→ **Task to complete**
In your answer, print every record exactly as it is written.

[Data for this exercise]

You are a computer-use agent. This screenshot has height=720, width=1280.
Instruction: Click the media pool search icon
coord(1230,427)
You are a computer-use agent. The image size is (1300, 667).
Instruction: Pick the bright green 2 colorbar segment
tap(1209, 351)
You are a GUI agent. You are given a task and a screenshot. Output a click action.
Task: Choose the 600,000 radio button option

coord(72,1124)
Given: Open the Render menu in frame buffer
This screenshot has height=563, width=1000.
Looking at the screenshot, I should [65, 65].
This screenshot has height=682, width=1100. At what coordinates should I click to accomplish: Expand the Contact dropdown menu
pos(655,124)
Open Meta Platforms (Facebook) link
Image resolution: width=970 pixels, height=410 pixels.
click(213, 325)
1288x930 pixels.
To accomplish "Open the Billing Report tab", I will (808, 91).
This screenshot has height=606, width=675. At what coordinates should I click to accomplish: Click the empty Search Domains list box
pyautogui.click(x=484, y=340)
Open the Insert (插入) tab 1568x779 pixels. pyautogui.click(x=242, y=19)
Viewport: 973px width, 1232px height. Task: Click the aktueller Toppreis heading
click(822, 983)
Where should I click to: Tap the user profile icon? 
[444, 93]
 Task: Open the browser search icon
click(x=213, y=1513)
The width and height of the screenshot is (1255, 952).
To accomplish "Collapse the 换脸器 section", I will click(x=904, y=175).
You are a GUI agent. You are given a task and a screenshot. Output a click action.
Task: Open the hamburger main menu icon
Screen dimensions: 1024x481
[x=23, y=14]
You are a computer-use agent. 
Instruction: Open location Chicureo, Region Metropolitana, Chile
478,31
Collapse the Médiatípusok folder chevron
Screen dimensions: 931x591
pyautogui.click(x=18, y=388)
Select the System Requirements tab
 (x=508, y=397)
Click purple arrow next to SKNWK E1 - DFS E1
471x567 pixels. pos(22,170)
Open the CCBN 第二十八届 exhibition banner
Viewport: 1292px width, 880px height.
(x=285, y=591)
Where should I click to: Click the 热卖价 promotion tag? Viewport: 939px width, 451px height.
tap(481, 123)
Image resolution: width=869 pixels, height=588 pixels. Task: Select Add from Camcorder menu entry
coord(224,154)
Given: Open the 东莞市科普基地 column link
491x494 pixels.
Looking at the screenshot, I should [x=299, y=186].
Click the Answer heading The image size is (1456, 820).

[/Data for this exercise]

→ **Problem solution**
You are a computer-use agent. This screenshot has height=720, width=1280.
Instruction: Click the media pool search icon
coord(1230,427)
You are a computer-use agent. The image size is (1300, 667).
Instruction: Pick the bright green 2 colorbar segment
tap(1209, 351)
You are a GUI agent. You are given a task and a screenshot. Output a click action.
Task: Choose the 600,000 radio button option

coord(72,1124)
Given: Open the Render menu in frame buffer
This screenshot has height=563, width=1000.
Looking at the screenshot, I should [65, 65].
This screenshot has height=682, width=1100. At what coordinates should I click to accomplish: Expand the Contact dropdown menu
pos(655,124)
Open Meta Platforms (Facebook) link
Image resolution: width=970 pixels, height=410 pixels.
click(213, 325)
1288x930 pixels.
To accomplish "Open the Billing Report tab", I will (808, 91).
This screenshot has height=606, width=675. At what coordinates should I click to accomplish: Click the empty Search Domains list box
pyautogui.click(x=484, y=340)
Open the Insert (插入) tab 1568x779 pixels. pyautogui.click(x=242, y=19)
Viewport: 973px width, 1232px height. Task: Click the aktueller Toppreis heading
click(822, 983)
Where should I click to: Tap the user profile icon? 
[444, 93]
 Task: Open the browser search icon
click(x=213, y=1513)
The width and height of the screenshot is (1255, 952).
To accomplish "Collapse the 换脸器 section", I will click(x=904, y=175).
You are a GUI agent. You are given a task and a screenshot. Output a click action.
Task: Open the hamburger main menu icon
Screen dimensions: 1024x481
[x=23, y=14]
You are a computer-use agent. 
Instruction: Open location Chicureo, Region Metropolitana, Chile
478,31
Collapse the Médiatípusok folder chevron
Screen dimensions: 931x591
pyautogui.click(x=18, y=388)
Select the System Requirements tab
 (x=508, y=397)
Click purple arrow next to SKNWK E1 - DFS E1
471x567 pixels. pos(22,170)
Open the CCBN 第二十八届 exhibition banner
Viewport: 1292px width, 880px height.
(x=285, y=591)
Where should I click to: Click the 热卖价 promotion tag? Viewport: 939px width, 451px height.
tap(481, 123)
Image resolution: width=869 pixels, height=588 pixels. Task: Select Add from Camcorder menu entry
coord(224,154)
Given: Open the 东莞市科普基地 column link
491x494 pixels.
Looking at the screenshot, I should [x=299, y=186].
Click the Answer heading The image size is (1456, 820).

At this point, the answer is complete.